Short exercise 1 —
Answer these questions using the graphics engine excerpt.
(a) Where does the command streamer 403 send the commands it receives from memory?
(b) Which three modules make up the specialized media sampling logic in the sampling engine 430?
(c) What do the motion vectors determined by the motion estimation engine describe?
Short exercise 2 — Retype the graphics engine excerpt from "The specialized media" up to and including "estimation engine 434).".

Excerpt to read —
=====
In one embodiment, the GPE 410 couples with a command streamer 403, which provides a command stream to the GPE 3D and media pipelines 412, 416. The command streamer 403 is coupled to memory, which can be system memory, or one or more of internal cache memory and shared cache memory. The command streamer 403 receives commands from the memory and sends the commands to the 3D pipeline 412 and/or media pipeline 416. The 3D and media pipelines process the commands by performing operations via logic within the respective pipelines or by dispatching one or more execution threads to the execution unit array 414. In one embodiment, the execution unit array 414 is scalable, such that the array includes a variable number of execution units based on the target power and performance level of the GPE 410.
A sampling engine 430 couples with memory (e.g., cache memory or system memory) and the execution unit array 414. In one embodiment, the sampling engine 430 provides a memory access mechanism for the scalable execution unit array 414 that allows the execution array 414 to read graphics and media data from memory. In one embodiment, the sampling engine 430 includes logic to perform specialized image sampling operations for media.
The specialized media sampling logic in the sampling engine 430 includes a de-noise / de-interlace module 432, a motion estimation module 434, and an image scaling and filtering module 436. The de-noise / de-interlace module 432 includes logic to perform one or more of a de-noise or a de-interlace algorithm on decoded video data. The de-interlace logic combines alternating fields of interlaced video content into a single fame of video. The de-noise logic reduces or remove data noise from video and image data. In one embodiment, the de-noise logic and de-interlace logic are motion adaptive and use spatial or temporal filtering based on the amount of motion detected in the video data. In one embodiment, the de-noise / de-interlace module 432 includes dedicated motion detection logic (e.g., within the motion estimation engine 434).
The motion estimation engine 434 provides hardware acceleration for video operations by performing video acceleration functions such as motion vector estimation and prediction on video data. The motion estimation engine determines motion vectors that describe the transformation of image data between successive video frames. In one embodiment, a graphics processor media codec uses the video motion estimation engine 434 to perform operations on video at the macro-block level that may otherwise be computationally intensive to perform using a general-purpose processor. In one embodiment, the motion estimation engine 434 is generally available to graphics processor components to assist with video decode and processing functions that are sensitive or adaptive to the direction or magnitude of the motion within video data.
=====
Data on locating visible targets
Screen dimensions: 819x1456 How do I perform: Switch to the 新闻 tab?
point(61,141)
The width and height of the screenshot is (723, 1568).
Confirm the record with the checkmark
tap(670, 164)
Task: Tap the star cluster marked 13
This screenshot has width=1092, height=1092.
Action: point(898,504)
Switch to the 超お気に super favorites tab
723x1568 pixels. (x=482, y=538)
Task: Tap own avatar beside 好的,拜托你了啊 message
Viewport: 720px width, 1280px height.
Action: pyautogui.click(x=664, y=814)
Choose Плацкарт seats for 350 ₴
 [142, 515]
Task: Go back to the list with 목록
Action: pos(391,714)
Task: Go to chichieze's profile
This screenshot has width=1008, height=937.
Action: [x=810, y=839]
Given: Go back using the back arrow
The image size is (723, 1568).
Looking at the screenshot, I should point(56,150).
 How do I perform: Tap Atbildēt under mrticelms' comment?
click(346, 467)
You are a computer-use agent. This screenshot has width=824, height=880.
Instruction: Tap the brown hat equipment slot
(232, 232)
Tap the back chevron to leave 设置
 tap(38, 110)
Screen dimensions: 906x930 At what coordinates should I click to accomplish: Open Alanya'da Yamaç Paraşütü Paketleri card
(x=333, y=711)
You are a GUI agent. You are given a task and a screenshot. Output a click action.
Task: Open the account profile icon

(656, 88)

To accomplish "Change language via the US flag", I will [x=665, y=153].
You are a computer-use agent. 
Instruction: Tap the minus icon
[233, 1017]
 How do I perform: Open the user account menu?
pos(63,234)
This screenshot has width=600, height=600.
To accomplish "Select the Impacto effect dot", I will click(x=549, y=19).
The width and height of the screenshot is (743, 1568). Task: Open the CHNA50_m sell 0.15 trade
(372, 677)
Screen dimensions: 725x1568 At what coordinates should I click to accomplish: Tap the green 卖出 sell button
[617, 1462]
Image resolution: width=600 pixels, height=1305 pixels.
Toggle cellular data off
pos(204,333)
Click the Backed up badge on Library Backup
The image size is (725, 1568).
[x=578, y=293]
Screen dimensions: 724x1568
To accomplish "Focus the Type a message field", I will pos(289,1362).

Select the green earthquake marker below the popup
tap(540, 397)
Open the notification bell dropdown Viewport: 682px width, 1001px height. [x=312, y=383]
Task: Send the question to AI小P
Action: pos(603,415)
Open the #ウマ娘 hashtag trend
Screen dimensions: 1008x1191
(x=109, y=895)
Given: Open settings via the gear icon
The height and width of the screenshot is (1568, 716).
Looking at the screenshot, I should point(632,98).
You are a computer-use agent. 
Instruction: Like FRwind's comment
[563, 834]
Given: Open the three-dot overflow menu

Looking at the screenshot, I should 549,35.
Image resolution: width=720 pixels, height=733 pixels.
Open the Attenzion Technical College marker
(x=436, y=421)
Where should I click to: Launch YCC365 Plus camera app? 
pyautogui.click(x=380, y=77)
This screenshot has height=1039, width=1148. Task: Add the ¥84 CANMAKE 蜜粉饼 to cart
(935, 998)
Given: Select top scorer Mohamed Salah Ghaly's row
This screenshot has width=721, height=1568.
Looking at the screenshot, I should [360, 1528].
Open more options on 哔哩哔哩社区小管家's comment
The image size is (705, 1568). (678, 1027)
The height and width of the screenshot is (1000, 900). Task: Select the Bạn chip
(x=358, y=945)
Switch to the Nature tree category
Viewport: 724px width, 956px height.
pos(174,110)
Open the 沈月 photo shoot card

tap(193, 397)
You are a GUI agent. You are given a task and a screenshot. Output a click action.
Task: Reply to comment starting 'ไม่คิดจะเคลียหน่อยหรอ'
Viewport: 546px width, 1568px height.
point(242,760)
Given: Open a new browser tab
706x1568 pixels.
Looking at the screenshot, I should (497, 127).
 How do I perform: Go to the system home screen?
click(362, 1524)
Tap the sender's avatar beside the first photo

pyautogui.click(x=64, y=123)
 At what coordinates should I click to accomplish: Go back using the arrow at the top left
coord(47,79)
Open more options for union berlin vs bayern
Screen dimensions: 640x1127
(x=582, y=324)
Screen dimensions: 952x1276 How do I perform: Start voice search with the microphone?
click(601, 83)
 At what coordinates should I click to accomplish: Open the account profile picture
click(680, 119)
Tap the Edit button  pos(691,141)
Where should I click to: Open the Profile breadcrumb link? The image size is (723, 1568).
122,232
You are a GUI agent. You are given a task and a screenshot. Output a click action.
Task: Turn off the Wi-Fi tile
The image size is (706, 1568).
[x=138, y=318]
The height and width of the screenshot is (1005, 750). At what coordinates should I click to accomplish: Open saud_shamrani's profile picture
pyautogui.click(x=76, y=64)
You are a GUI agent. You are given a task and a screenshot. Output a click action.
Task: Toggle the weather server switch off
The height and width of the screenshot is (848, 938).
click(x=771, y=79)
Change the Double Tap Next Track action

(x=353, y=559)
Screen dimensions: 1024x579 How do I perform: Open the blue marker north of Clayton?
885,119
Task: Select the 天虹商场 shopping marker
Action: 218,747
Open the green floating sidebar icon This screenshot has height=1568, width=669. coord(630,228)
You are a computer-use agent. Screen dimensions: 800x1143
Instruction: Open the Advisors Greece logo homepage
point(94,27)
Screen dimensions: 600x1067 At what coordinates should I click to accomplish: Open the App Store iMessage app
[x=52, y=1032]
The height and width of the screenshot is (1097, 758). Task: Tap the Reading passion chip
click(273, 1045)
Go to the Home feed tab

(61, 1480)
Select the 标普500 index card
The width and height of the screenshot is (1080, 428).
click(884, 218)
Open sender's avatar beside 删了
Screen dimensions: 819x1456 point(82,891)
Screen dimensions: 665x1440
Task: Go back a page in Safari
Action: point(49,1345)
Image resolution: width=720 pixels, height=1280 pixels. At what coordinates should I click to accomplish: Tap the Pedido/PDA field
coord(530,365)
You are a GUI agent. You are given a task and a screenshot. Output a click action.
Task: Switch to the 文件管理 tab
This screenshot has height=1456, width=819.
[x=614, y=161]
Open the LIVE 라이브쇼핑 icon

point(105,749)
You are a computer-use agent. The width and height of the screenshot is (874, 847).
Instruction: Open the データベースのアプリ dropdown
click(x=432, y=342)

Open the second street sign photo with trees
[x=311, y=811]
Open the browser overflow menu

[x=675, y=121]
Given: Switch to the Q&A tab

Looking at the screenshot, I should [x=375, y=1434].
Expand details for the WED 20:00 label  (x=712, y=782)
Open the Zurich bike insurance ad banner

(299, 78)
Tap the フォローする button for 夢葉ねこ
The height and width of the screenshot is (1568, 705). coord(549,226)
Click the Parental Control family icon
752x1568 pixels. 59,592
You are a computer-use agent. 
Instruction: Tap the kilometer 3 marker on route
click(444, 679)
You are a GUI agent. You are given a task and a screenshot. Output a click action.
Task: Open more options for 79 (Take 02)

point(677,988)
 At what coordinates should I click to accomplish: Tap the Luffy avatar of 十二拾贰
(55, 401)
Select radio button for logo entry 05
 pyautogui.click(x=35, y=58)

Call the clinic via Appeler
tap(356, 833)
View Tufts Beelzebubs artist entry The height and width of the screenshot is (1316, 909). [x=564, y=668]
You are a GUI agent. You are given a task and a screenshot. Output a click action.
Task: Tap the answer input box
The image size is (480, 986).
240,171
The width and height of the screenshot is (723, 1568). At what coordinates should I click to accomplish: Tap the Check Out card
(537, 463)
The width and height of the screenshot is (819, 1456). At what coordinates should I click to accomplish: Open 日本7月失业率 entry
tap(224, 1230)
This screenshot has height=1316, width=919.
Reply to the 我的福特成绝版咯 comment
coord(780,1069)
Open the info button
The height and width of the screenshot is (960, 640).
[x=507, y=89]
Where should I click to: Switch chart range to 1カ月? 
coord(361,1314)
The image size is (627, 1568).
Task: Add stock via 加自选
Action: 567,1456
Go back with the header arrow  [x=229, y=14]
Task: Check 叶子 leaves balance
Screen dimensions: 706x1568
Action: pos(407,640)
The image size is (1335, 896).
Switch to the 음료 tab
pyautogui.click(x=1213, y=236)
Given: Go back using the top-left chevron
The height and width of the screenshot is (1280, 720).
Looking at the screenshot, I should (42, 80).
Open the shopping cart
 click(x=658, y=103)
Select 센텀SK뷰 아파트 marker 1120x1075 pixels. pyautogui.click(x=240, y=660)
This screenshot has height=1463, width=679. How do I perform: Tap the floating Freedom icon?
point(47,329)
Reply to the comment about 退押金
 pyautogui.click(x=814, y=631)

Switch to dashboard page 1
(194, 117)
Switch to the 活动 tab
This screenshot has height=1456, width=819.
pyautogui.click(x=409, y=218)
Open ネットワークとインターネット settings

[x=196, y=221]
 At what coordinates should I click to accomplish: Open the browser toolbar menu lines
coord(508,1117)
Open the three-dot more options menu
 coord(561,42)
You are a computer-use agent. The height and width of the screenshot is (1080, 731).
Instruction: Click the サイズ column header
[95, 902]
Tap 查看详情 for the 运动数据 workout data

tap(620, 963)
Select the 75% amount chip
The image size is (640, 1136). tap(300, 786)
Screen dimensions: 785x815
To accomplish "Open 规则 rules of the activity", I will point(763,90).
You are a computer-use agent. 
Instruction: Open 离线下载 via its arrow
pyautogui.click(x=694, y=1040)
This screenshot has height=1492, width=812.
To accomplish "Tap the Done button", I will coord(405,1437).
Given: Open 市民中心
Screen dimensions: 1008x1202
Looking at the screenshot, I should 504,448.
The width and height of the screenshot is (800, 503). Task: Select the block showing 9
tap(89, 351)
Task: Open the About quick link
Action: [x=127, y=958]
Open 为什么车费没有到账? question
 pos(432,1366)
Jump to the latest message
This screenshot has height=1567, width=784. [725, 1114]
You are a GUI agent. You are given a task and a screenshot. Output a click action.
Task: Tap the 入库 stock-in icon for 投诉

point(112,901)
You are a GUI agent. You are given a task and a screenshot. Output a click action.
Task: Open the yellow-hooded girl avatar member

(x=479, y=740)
=====
Solution 1 —
(a) To the 3D pipeline 412 and/or the media pipeline 416.
(b) A de-noise / de-interlace module 432, a motion estimation module 434, and an image scaling and filtering module 436.
(c) The transformation of image data between successive video frames.

Solution 2 —
The specialized media sampling logic in the sampling engine 430 includes a de-noise / de-interlace module 432, a motion estimation module 434, and an image scaling and filtering module 436. The de-noise / de-interlace module 432 includes logic to perform one or more of a de-noise or a de-interlace algorithm on decoded video data. The de-interlace logic combines alternating fields of interlaced video content into a single fame of video. The de-noise logic reduces or remove data noise from video and image data. In one embodiment, the de-noise logic and de-interlace logic are motion adaptive and use spatial or temporal filtering based on the amount of motion detected in the video data. In one embodiment, the de-noise / de-interlace module 432 includes dedicated motion detection logic (e.g., within the motion estimation engine 434).